▶ Text section:
# Walter Marshall on Singing



## py3ak (Jan 17, 2007)

This quote is from _The Gospel Mystery of Sanctification_ (Direction XIII for those who care) and seems to indicate that not all ministers thrown out of their livings in 1662 were conscientious upholders of exclusive psalmody.

This is not to start an argument, merely to point out an interesting fact.



> Another means appointed of God, is singing of psalms, that is, songs of any sacred subject composed to a tune, hymns or songs of praise and spiritual songs of any sublime spiritual manner, as Psalm 45 and the Song of Solomon. God has commanded it in the New Testament (Col. 3:16; Eph. 5: 19 ), though now in these days many question whether it is an ordinance or not. And there were many commands for it under the Old Testament (Ps. 149:1-3; 96:1; 100).
> 
> Moses and the children of Israel sang before David's time (Exod. 15). David composed psalms by the Spirit, to be sung publicly (2 Sam. 23:1, 2), yea, privately too (Ps. 40:3; 2 Chron. 29:30; Ps. 105:2). Other songs also were made upon several occasions and used, whether they were parts of the Scripture or not, as Solomon made a thousand and five (1 Kings 4:32 ). And they made songs upon occasion, which teaches that it is lawful for us to do so, if they be according to the Word (Isa. 38:9-14).

▶ Provided information:
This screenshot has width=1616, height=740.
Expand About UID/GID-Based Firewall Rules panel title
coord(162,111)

==

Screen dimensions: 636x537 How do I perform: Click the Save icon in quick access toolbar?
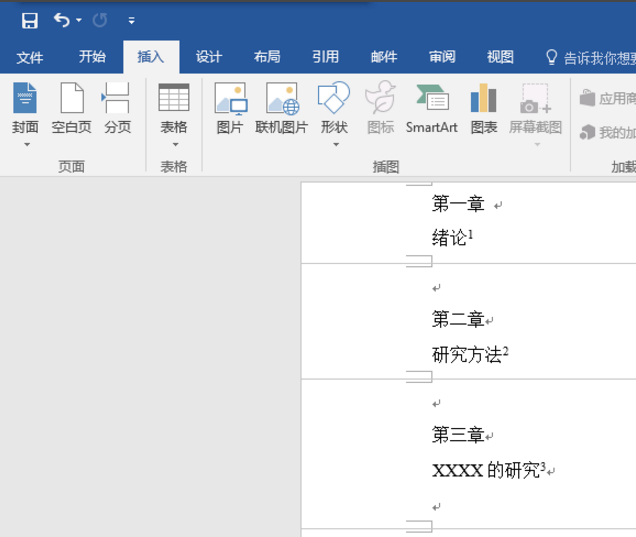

▶ Jobs:
1. According to the quoted passage in the Walter Marshall thread, how many songs did Solomon make?
2. Resume the Walter Marshall thread, beginning right after its last sentence.
The entries have no connection to the Walter Marshall thread.

▶ Responses to the exercise:
1. A thousand and five.

2.
> 
> ...



This can be found online.


----------



## JohnV (Jan 17, 2007)

Recent discussions have helped me to realize that there are many things about music that I could do some more careful thinking on. This quote from Walter Marshall reflects some of the things that have come up. Thanks for posting this for us to ruminate upon. And thanks for the link. There are a few things here that will broaden my reflection on song, singing, and its relationship to worship.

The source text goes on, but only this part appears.